■ Actions to take
[1] List every file system named in the email thread below.
[2] Rewrite the paragraph of the email thread that begins "VxFS and even NTFS" in shorter form, keeping its main points.
[3] Carry on the email thread about reiser4 from the point where it stops.

Fred Schaettgen wrote:

>On Tuesday 11 January 2005 15:41, Edward Shishkin wrote:
>  
>
>>Fred Schaettgen wrote:
>>    
>>
>>>I'm trying to get started with my idea of recursive mtimes, which where
>>>discussed a few days ago, but I'm stuck a little. Maybe someone with some
>>>more knowlege about reiser4 could give me some hints?
>>>
>>>The idea was to register each file for change monitoring and reset a
>>>special mtime-attribute for the file and all parent directories
>>>(recursively) if the watched file changes. Before this will happen the
>>>next time, a userspace program has to reenable mtime for each of these
>>>files again.
>>>      
>>>
>>Are you sure you need kernel support of such monitoring?
>>    
>>
>
>I'm never sure, but all I know is dnotify and inotify and I don't see how I 
>can reliably find changed files all over my complete harddisk with it. With 
>[d|i]notify there are lots of chances where I can miss a change, be it before 
>the startup of the deaemon that would be necessary, be it because the system 
>is under haeay load and the change buffer runs over. And when this happens, 
>all that can be done is to walk the whole file system again.
>Maybe I missed another way how to do it. Do you know one?
>
>VxFS and even NTFS seem to have file change logs to support userspace indexers 
>etc. The file change log approach might be more efficient, but the recursive 
>mtimes look like a simpler interface to userspace to me, with less 
>security/quota related things to consider, so this feature could be easily 
>accessible to any user who wishes to use it.
>
>..
>  
>
>>Note that reiser4 stat-data can not occupy more then one node on leaf level
>>    
>>
>
>So what is the recommended way to attach some smaller piece of data to a file? 
>If I write that data into a separate file or something, how do I associate 
>that with the file it belongs to? By putting a key into the stat data?
>  
>

You may look at reiser4 symlink implementation where link is 
saved/extracted to/from
disk stat-data by ->save()/->present() methods of stat-data plugin 
(SYMLINK_STAT
extension, plugin/item/static_stat.c)

>  
>
>>>Or put it in a file and
>>>link to it from the stat data? Or is there another efficient way in
>>>reiser4 to the all the parent directories?

■ Supplied data
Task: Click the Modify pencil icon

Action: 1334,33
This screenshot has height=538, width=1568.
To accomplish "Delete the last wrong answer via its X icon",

■ Task responses
[1] reiser4, VxFS, NTFS

[2] VxFS and NTFS appear to keep file change logs that help userspace indexers. A change log might be more efficient. Recursive mtimes, though, look like a simpler interface for userspace, with fewer security and quota issues to handle, so any user who wants the feature could easily use it.

[3]
>>>It would also help to know how ACLs will be stored on disk by reiser4.
>>>Does reiser4 implement some sort of ACLs at all? If yes, where in the
>>>code is that?
>>>
>>>-- I have to monitor the file for changes.
>>>The only solution I could think of was to create a new file plugin
>>>(watched_file), which wraps another file plugin and delegates all method
>>>calls to that plugin. Now where do it store the pointer to the wrapped
>>>file plugin in memory?
>>>      
>>>
>..
>  
>
>>>If I add a new field to the reiser4_inode struct, this
>>>would mean that every reiser4_inode grows in size, even if it is not the
>>>inode of a watched file.
>>>      
>>>
>>There is a union (file_plugin_data) in struct reiser4_inode to keep
>>features specific
>>for file plugins.
>>    
>>
>
>I can't use that union, since my plugin would call the methods of the original 
>file plugin of a file, 
>

Let's first specify the notification interface. Should it be kernel 
messages, or
should the fs write something to /proc? (I don't have ideas)

>so file_plugin_data is occupied already. I'm not sure 
>if adding another field outside that union would make reiser4 perform any 
>worse, but I was just hoping that this plugin can be implemented without any 
>overhead at all as long as it is not used. A new feature is much more easily 
>accepted if it doesn't affect you if you don't use it.
>

This is why you need a new object plugin with its own methods.

>
>  
>
>>>In http://www.namesys.com/v4/v4.html#audit, there are some lines about an
>>>auditing plugin, which is not yet written. How will this work? With a
>>>file-plugin wrapper too or as another plugin type?
>>>      
>>>
>>The idea is that such files should be written by chaining cipher modes
>>so when we
>>read the file, the appropriate plugin should check its integrity. This
>>should be useful
>>for various (system) logfiles, but imho it is not the same that the
>>monitoring you want.
>>    
>>
>
>But maybe it can use the same interface as such a audit plugin. Such an audit 
>plugin would have to intercept reads and writes etc. This seems to be just 
>what I need. I only wonder what kind of plugin this would be - a file plugin, 
>security plugin or a new type of plugin?
>  
>

Actually I told about logfiles which are not audit plugin.  It seems the 
audit plugin is close
to the feature you want. I would create an _object_ plugin, but Hans 
might have another opinion..

Edward.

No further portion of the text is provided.